Early kicked a charred board and glared at the Texan who claimed a Virginia birth. “‘Laurel Brigade,’ hah! I want you on your warhorse, not your high horse, so get on down and don’t you back-talk me, son.” He knew all about Rosser’s exploits at West Point and his departure to serve the Confederacy right before graduation. But the high jinks and gestures of 1861 didn’t draw cards in 1864, and Early was unimpressed by Rosser’s war record. On top of all, Rosser was just the sort of big, handsome, pomaded pet that Early detested.

Savior of the Valley, indeed. They’d soon see.

“Look around you, Rosser, look around you. Think ‘gentlemen’ burned that house and barn, that goddamned corncrib? And threw a cow down the well just to piss in the soup? Those were your West Point friends—Merritt, Custer, the pack of ’em.” Early spit a brown gob and wiped his beard with the back of his hand. “You just forget about being a high-flown gentleman and give them a whipping like they’ve never had. And not just one whipping, either. Take those nag-kickers of yours and get revenge for … for all this.” He waved an arm almost madly. “You go out there and forget what the Lord has to say about vengeance, Rosser, because it ain’t his business this time. You take the Devil’s vengeance on those bastards.”

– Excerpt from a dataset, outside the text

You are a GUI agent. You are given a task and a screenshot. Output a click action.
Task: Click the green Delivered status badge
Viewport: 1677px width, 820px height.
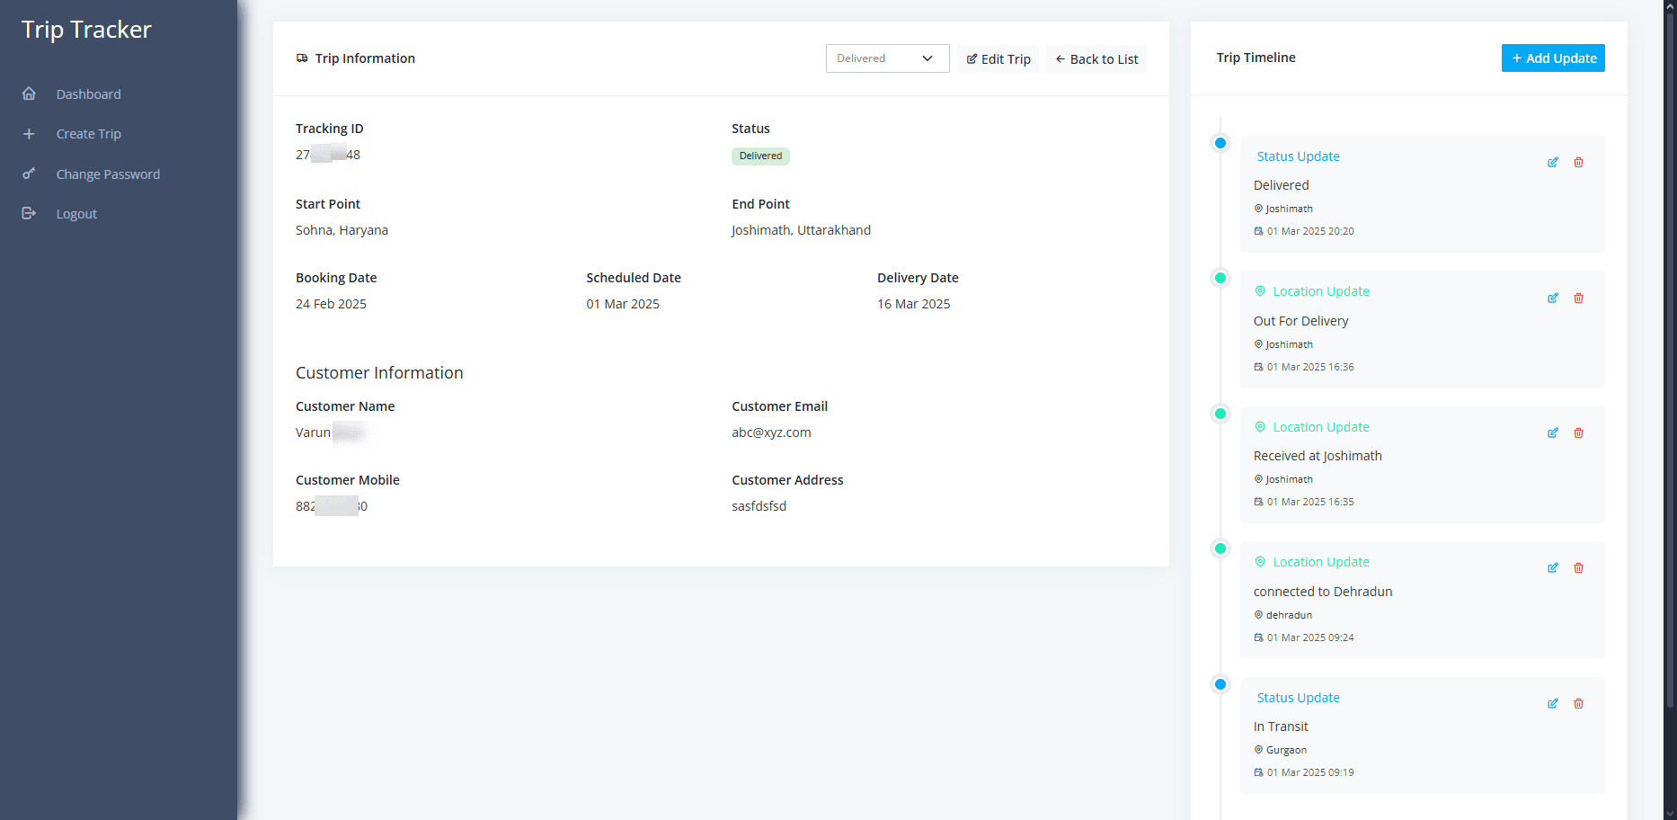coord(760,156)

“I reckon we can handle Custer and Merritt,” Rosser assured him.

October 8, 8:30 p.m.

Strasburg

Sheridan didn’t just enter the house: He exploded through the door like a burst of canister. The gathered cavalry generals and colonels looked up from their plates in bewilderment followed by dread. No man among them had ever seen the army’s commander in such a rage.

Taking in the bones of the turkey and the near-empty plates, Sheridan threw down his riding gloves and bellowed.

“Well, I’ll be damned! If you ain’t sitting here stuffing yourselves! You, Torbert—and you, Merritt—generals, staff, and all. While the Rebs are riding right into our camp.” He glared at Torbert. “Having a party, ain’t we? While Rosser’s carrying off your guns—next thing, he’ll have Merritt’s drawers off his dainty ass.” Sheridan gave them a wordless growl and continued: “Oh, and you even got on your nice clothes and your clean shirts, ain’t that a sweet picture! What is this, the king of Prussia throwing himself a ball? With all the fixings but Champagne and hoors?”

He lunged toward the table, as if barely restraining himself from striking out with his fists. “Torbert, mount quicker than Hell will scorch a feather. Follow me to headquarters.” He growled again. “Leaving Custer out there to lose wagons and runaway darkies and his blacksmith train. Under
your
orders not to counterattack.” He raised a hand as if to wipe the leavings from the table, then lowered it in disgust, eyeing Torbert again. “I should cashier you and have you horsewhipped besides.” Heated past words, he glowered.

“Sir…,” Torbert stammered, “you … you said not to—”

“I don’t give a
damn
what you think I said. I want you to go out there in the morning and
whip
that Rebel cavalry. Or get whipped yourself. Put every sonofabitch you can collar in the saddle. I’ll be watching you—all of you—closer than a priest watching the poor box.”

Sheridan turned and stamped out, leaving his gloves on the floor, unwilling to lower himself before any man.